ROMA - Nella lunga e complessa storia dell’auto la Hyundai Ioniq prenderà il suo posto con un piccolo record, quello di essere la prima vettura di serie disponibile con tre motorizzazioni elettrificate: ibrida, ibrida plug-in e 100% elettrica. Una scelta che trova le sue ragioni d’essere più nel campo del marketing che in quello squisitamente tecnico: il messaggio, forte e chiaro, è che Hyundai è impegnata nella sostenibilità ambientale dell’automobile. Tenendo a mente queste premesse inizio la prova della Ioniq HEV, cioè quella ibrida, l’unica senza presa di ricarica e anche quella più fruttabile nella vita di tutti i giorni, come qualsiasi altra vettura benzina o diesel.

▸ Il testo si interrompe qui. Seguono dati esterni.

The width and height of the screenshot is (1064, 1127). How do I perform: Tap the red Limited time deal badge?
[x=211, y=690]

STILE - Le considerazioni sullo stile, come al solito, sono squisitamente personali ma è impossibile non parlare della carrozzeria due volumi e mezzo in stile Toyota Prius, una scelta dettata dalla ricerca del Cx più favorevole (è molto basso, 0,24). Ma a parte questo, la Ioniq ha un design originale, ben inserito nel resto della gamma e immediatamente riconoscibile. Osservando gli interni, poi, si intuisce che le priorità di progettazione sono andate al mercato americano: i grandi spazi per i portabottiglie, la leva del cambio massiccia, il climatizzatore potentissimo e la regolazione a scatti dei sedili sono segnali inconfondibili.

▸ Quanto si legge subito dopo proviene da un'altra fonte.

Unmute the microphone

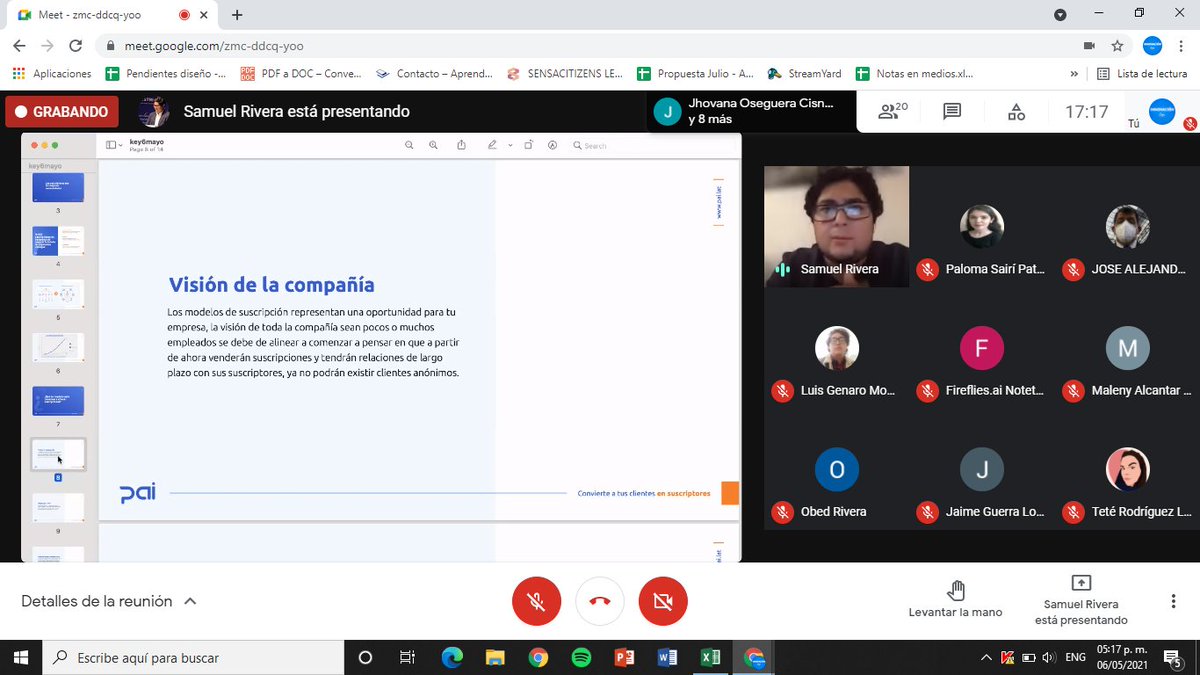(x=537, y=601)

DOTAZIONE - La dotazione, nella versione Styile, è completissima. C’è tutto e anche di più, come il raffreddamento dei sedili in pelle, che è un vero toccasana in estate, o la piastra wireless per ricaricare lo smartphone che è una comodità di quelle che una volta provate è difficile tornare indietro. Il posto guida è comodo, con una giusta ergonomia e ampiamente regolabile, ma se si sfrutta tutta la regolazione longitudinale dietro è praticamente impossibile sedersi. Il bagagliaio, infine, è capiente (443 litri) sebbene la presenza delle batterie lo renda poco profondo e molto sviluppato in lunghezza.

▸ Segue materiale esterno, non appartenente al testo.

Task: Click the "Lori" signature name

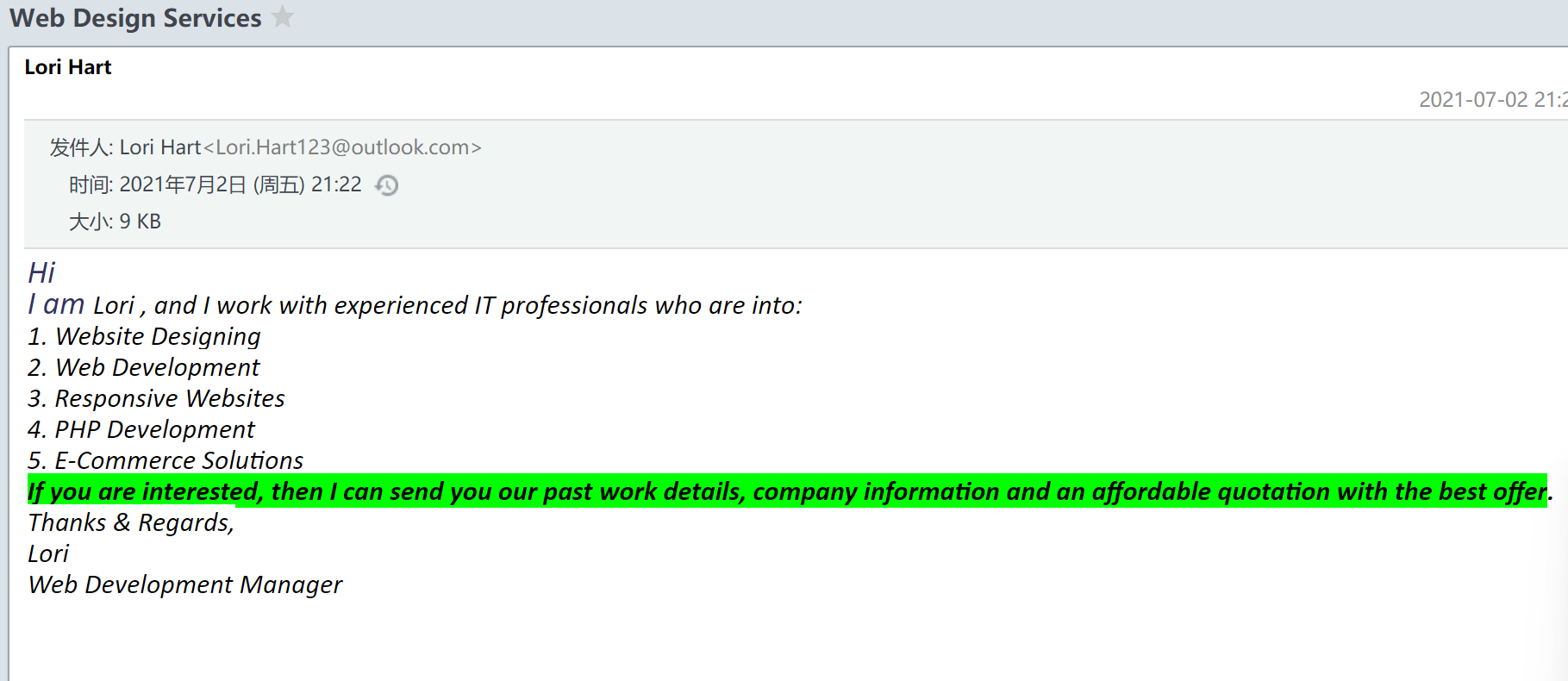Action: (48, 553)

AL VOLANTE - Capitolo guida. La Ioniq si rivela piacevole e parsimoniosa, con un consumo medio nell’ordine dei 17/18 km con un litro. Le capacità di spunto e di ripresa sono buone a patto che la batteria sia carica. La gestione elettronica la mantiene sempre intorno alla metà, cosicché il supporto del motore elettrico non manca quasi mai. La Ioniq ibrida ha sofferto solo una volta durante una lunga salita autostradale, perché una volta esaurita tutta la carica della batteria, c’era solo il 1.6 a benzina da 105 CV a spingere e l’auto faticava a mantenere la velocità codice.

ELETTRONICA - Si tratta, in ogni caso, di una situazione piuttosto rara. Ottimo, invece, il funzionamento del cambio doppia frizione a 6 rapporti che può anche essere usato in modalità Sport; mancano le palette al volante ma non se ne sente la mancanza. Un piccolo appunto, infine, per il cruise control adattivo che si è dimostrato fin troppo reattivo durante le curve autostradali, dove spesso frenava senza motivo perché inquadrava l’auto nella corsia più esterna, ma anche nel riprendere la velocità dopo un rallentamento, tanto che spesso la Ioniq arrivava troppo forte alla velocità pre-impostata e doveva frenare. Niente che non si possa risolvere con un affinamento del software.